STAGE 4 PANCREATIC CANCER: WHEN SCIENCE FAILS THE PATIENT
Pancreatic cancer is among the most lethal of all human malignancies, with 60,430 new diagnoses and 48,220 deaths in 2021, it is the 3rd leading cause of cancer death in the US. Most pancreatic cancer patients are diagnosed with advanced disease for whom the five-year survival is only 3%; a survival rate that has changed little in several decades
Genetic profiles have shown that over 90% of pancreatic cancers carry mutations in the KRAS gene and over 50% have mutations in the TP53 gene.
To learn more about pancreatic cancer, researchers developed a mouse model that expresses the KRAS and P53 genes in genetically engineered KPC mice. KPC mice have been used around the world in hundreds of studies but when scientists took their mouse data and put it into people the results were profoundly disappointing.

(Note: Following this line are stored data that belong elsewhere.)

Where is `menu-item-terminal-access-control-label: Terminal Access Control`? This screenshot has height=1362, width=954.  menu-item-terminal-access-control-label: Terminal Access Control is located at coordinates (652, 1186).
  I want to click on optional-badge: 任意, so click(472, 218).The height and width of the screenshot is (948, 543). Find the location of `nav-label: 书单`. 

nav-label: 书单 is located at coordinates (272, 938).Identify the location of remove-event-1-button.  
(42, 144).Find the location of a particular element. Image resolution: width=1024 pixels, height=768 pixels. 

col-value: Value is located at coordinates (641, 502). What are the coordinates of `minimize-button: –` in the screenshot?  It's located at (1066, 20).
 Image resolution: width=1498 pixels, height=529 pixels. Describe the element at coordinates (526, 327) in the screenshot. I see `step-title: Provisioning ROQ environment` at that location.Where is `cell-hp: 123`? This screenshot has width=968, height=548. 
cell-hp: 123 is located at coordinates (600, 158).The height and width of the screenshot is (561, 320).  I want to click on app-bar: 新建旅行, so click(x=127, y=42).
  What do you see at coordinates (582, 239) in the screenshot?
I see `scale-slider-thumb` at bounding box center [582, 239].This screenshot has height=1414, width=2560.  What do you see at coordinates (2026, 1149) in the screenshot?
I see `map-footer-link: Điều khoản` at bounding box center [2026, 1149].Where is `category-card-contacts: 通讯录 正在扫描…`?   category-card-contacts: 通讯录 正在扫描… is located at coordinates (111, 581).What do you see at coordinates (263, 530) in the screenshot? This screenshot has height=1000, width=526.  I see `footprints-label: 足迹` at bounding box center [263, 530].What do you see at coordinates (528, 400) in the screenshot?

One study used KPC mouse data to design a trial that targeted the hedgehog pathway (SHH), a pathway that is essential for human embryonic development and is expressed in pancreatic cancer. The drug Vismedogib clearly inhibited the SHH in KPC mice so Vismedogib was selected as a treatment.
Although in the KPC mouse model the drug Vismedogib performed beautifully, when it was given with Gemcitabine in a study of 104 patients there was no benefit. Vismedogib proved to be a dud.
Where did this trial go wrong?
First, it used a highly artificial mouse model that generated a conditional expression by manipulating the mouse genome. This could not re-create the complexity of human cancer that arises spontaneously in humans. Despite good mouse data, this treatment did not translate into clinical benefit for patients.
The second scientific misadventure occurred when investigators decided to attack the dense fibrous stroma that surrounds pancreatic cancer cells. It was reasoned that this dense protein matrix prevented drugs from penetrating into the center of the pancreas tumors, rendering them drug-resistant.
The HALO-301 clinical trial accrued 494 patients with advanced pancreatic cancer who were well-balanced for clinical characteristics. One half got chemotherapy alone and the other half received hyaluronidase combined with the same chemotherapy.
The results revealed no benefit whatsoever. In fact, the median overall survival was actually numerically longer for the patient that received placebo (11.5 months), over the people who received hyaluronidase with chemotherapy (11.2 months) (Van Cutsem E J Clin Oncology, 2020). Another dud.
What went wrong?
Among the most obvious possibilities is that the KPC mouse model isn’t representative of the human cancer microenvironment. It is unclear if the cancer-associated fibroblasts in mice are the same in mice and humans.
Another concern is that the stroma may serve as a barrier to tumor progression, such that removing the barrier allowed tumors to grow and invade. More importantly, the reductionist thinking that focused exclusively on a single feature of the cancer, fibrosis failed to take into consideration low mutational burden, immune dysregulation, metabolic changes, and the epithelial to mesenchymal transition (EMT), so characteristic of tumors in their natural microenvironment. The HALO-301 is an example of a good idea going bad.
So where has the science gone wrong?
We have relied upon artificial models like the KPC mouse with mouse stroma, a mouse immune system, and the highly artificial expression of two specific genes in a biological vacuum.
It is well-known that cancer is polygenic and that numerous contributing factors lead to the ultimate tumor phenotype.
Alexander Pope (1688-1744) said, “The proper study of mankind is man” To wit, the proper study of human cancer is human cancer. We know that human tumors are complex ecologic systems that provide interaction between stroma, tumor cell to tumor cell communication, interactions with vasculature, inflammatory cells, inflammatory cytokines, and cancer-associated fibroblasts that cannot be easily reproduced in an animal model.
Our laboratory pioneered the use of pancreatic cancer studies using portions of tumor removed directly from patients. We do not destruct the integrity of the microenvironment, but instead utilize that micro-environmental integrity, to study the response to drugs, targeted agents, and other interactions.
We have previously shown that this improves response and time to progression in a variety of cancers and have achieved durable, complete remissions in patients with advanced pancreatic cancer. Each patient we treat receives their own specific therapy crafted from their own tumor biology and not protocol or guideline-driven therapy.
For patients diagnosed with advanced pancreatic cancer, it is critical to receive the right treatment the first time.
Like the KPC mouse model that engineers a target and then tries to hit it, today’s oncologists rely upon gene profiles to select actionable targets and then try to hit them. I am not sure whether they need better aim or better bullets, but it is obvious that it is not working.
To re-create the complexity of human tumors one needs to study human tumors. At the Nagourney Cancer Institute that is exactly what we do.